Button Islands

Geography
- Location: Hudson Strait
- Coordinates: 60°38′04″N 64°42′25″W﻿ / ﻿60.63444°N 64.70694°W
- Archipelago: Arctic Archipelago
- Area: 51 km^{2} (20 sq mi)
- Coastline: 111 km (69 mi)
- Highest point: 290 m (950 ft) on Lacy Island

Administration
- Canada
- Nunavut: Nunavut
- Region: Qikiqtaaluk

Demographics
- Population: Uninhabited

= Button Islands =

Island group in Nunavut, Canada

The Button Islands are located in the Arctic Archipelago in the territory of Nunavut. They are surrounded by Ungava Bay, Hudson Strait, Davis Strait, and they are on the north side of Gray Strait. The Button Islands measure 51 km2.
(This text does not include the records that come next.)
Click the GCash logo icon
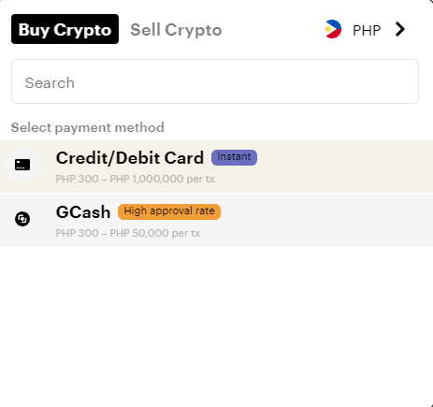click(x=22, y=219)
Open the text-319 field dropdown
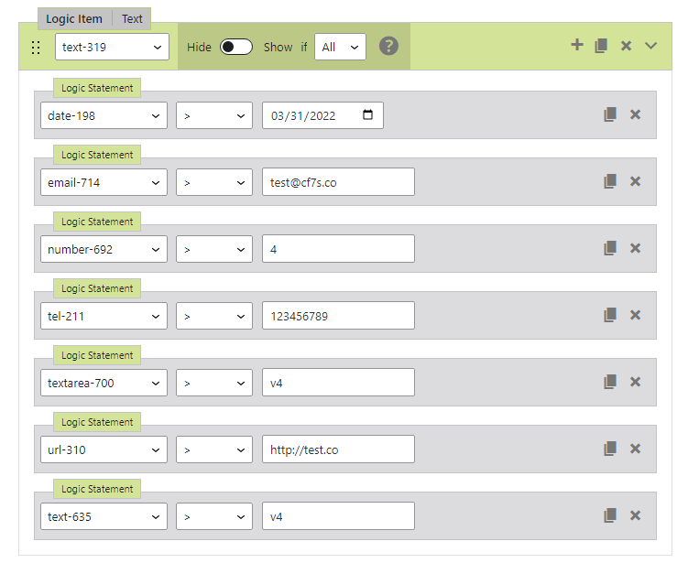Image resolution: width=688 pixels, height=563 pixels. click(112, 47)
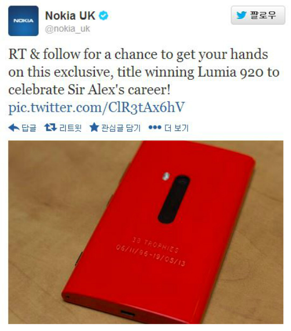Expand the 더 보기 more options

tap(176, 128)
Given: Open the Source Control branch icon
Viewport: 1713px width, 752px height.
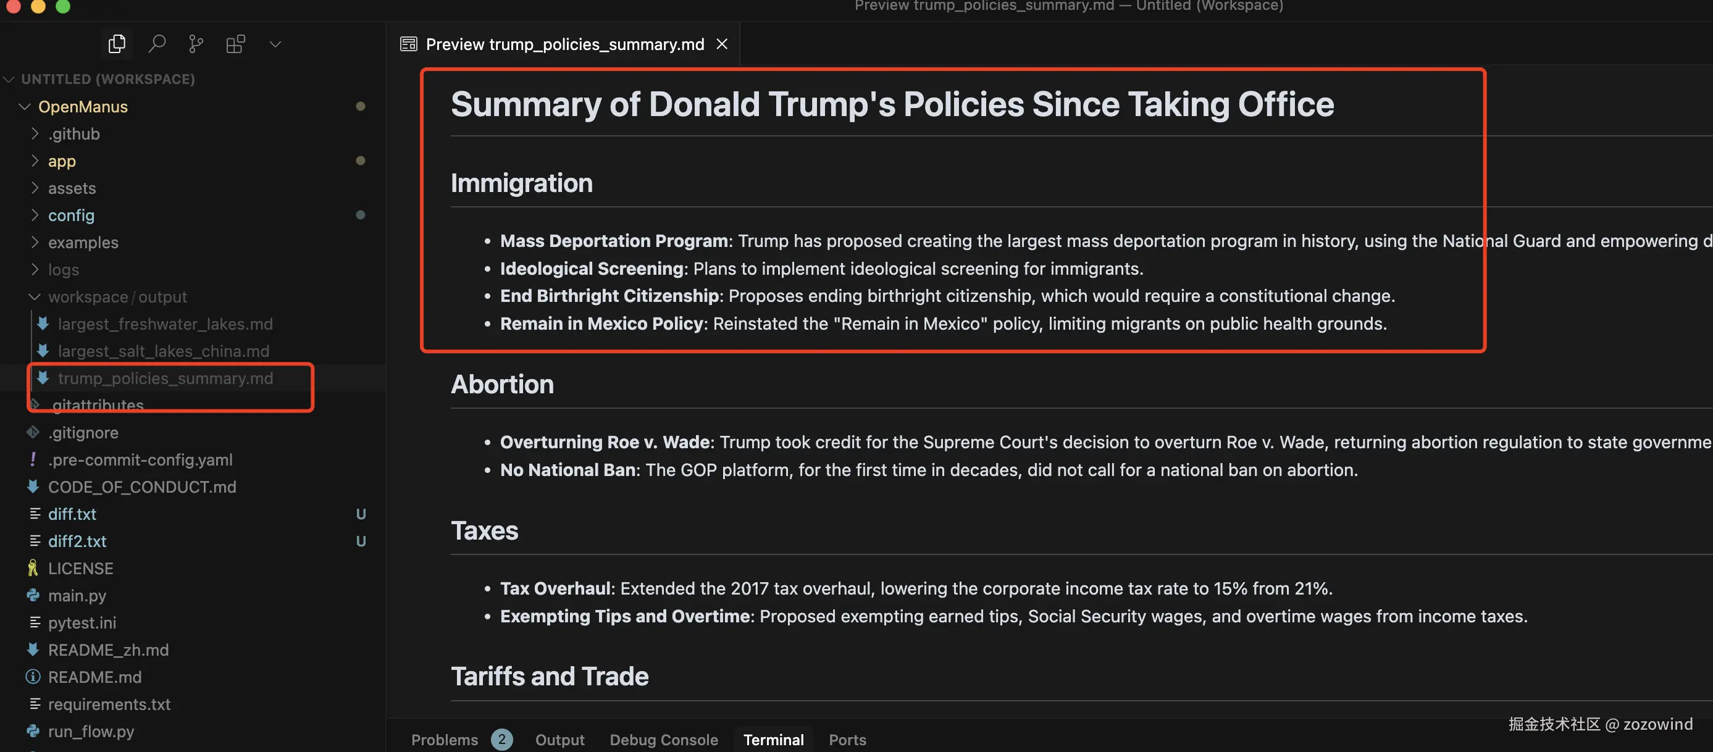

The Button Islands consist of two groupings of islands lying in a northeast–southwest direction. They are barren, long, and narrow. The two groups are separated by a 0.2 mi navigable channel. A passage that can be entered from either ends flows through the Button Islands' midsection, measuring 0.2 mi to 0.6 mi wide. The mid-channel depth is approximately 3.7 m towards the northeast end.

One grouping includes Lacy Island, Lawson Island, Goodwin Island, and MacColl Island. The other includes Erhardt Island, Clark Island, King Island, Holdridge Island, Leading Island, Niels Island, and Dolphin Island.

The smaller Knight Islands are about 5 km to the southeast. The Cape Chidley Islands are 28.2 km away.